Nel 2013, Belle Gibson, giovane e di origini australiane, iniziava a postare su Instagram le sue ricette colorate e nutrienti, accompagnandole con racconti sulla sua presunta lotta contro un cancro al cervello terminale. Diceva di aver rifiutato la chemioterapia e di aver trovato nella sana alimentazione la chiave per sconfiggere la malattia. La sua storia, così commovente e piena di speranza, attirò subito un pubblico vastissimo. Seguaci entusiasti la riempivano di commenti e condividevano i suoi post. Il suo blog, The Whole Pantry, divenne rapidamente popolare, e da lì il passo verso il successo commerciale fu breve. Nel giro di pochi mesi, Gibson lanciò un’app di ricette che scalò le classifiche dell’Apple Store e vendette un libro di cucina pubblicato dalla Penguin, casa editrice britannica. Il suo brand, basato su un mix di ricette salutari, stile di vita olistico e messaggi motivazionali, le permise di guadagnare grandi cifre in poco tempo. Ma c’era un problema: la malattia che diceva di avere non era mai esistita.
A scoprire la clamorosa truffa i giornalisti Beau Donelly e Nick Toscano nel 2015, che hanno Belle Gibson in un libro inchiesta, e ora la sua incredibile vicenda è diventata una serie Netflix, Apple Cider Vinegar, che racconta l’ascesa e la caduta di un’imprenditrice del wellness capace di trasformare una menzogna in un business da milioni di dollari.

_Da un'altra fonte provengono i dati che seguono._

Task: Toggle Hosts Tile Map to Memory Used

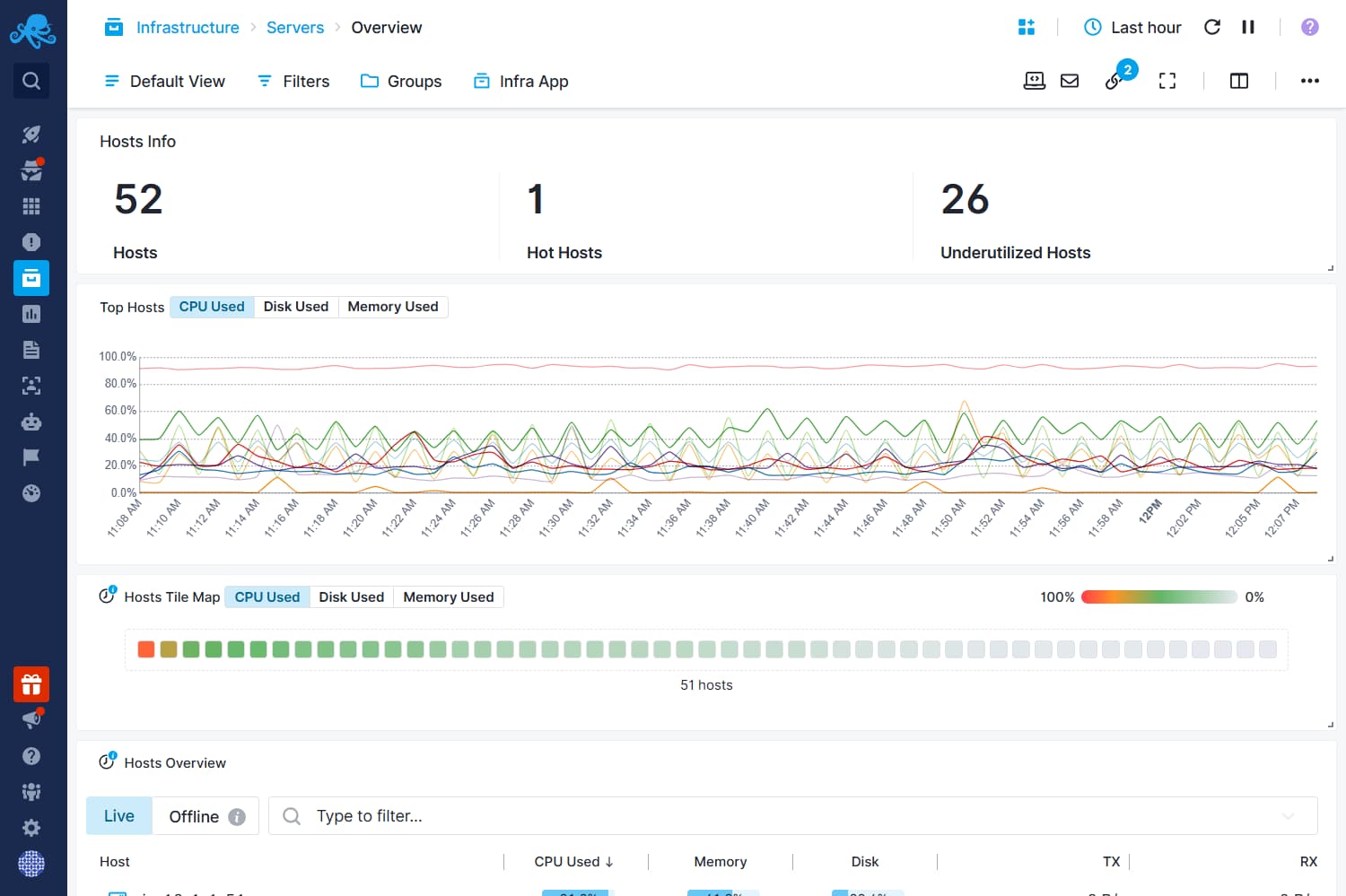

A mettere in discussione la sua storia furono proprio alcune discrepanze emerse nei suoi racconti. A volte diceva di avere un tumore al cervello, altre parlava di metastasi sparse nel corpo. In alcune interviste sosteneva di essere stata curata dalla medicina convenzionale prima di convertirsi alla dieta naturale, in altre dichiarava di aver sempre rifiutato i farmaci. I giornalisti Beau Donelly e Nick Toscano decisero di approfondire e iniziarono a scavare nei suoi trascorsi. Scoprirono così che non esisteva alcuna cartella clinica a confermare la sua diagnosi e che nessun medico aveva mai certificato la sua malattia.
Nel 2015, pressata dalle domande della stampa, Gibson ammise la verità in un’intervista a The Australian Women’s Weekly: «Niente di tutto questo è vero». Ma ormai il castello di bugie si era sgretolato. La sua app fu rimossa dagli store digitali, il libro ritirato dal mercato e, nel 2017, la Corte federale australiana la condannò per condotta ingannevole e la multò per oltre 400mila dollari.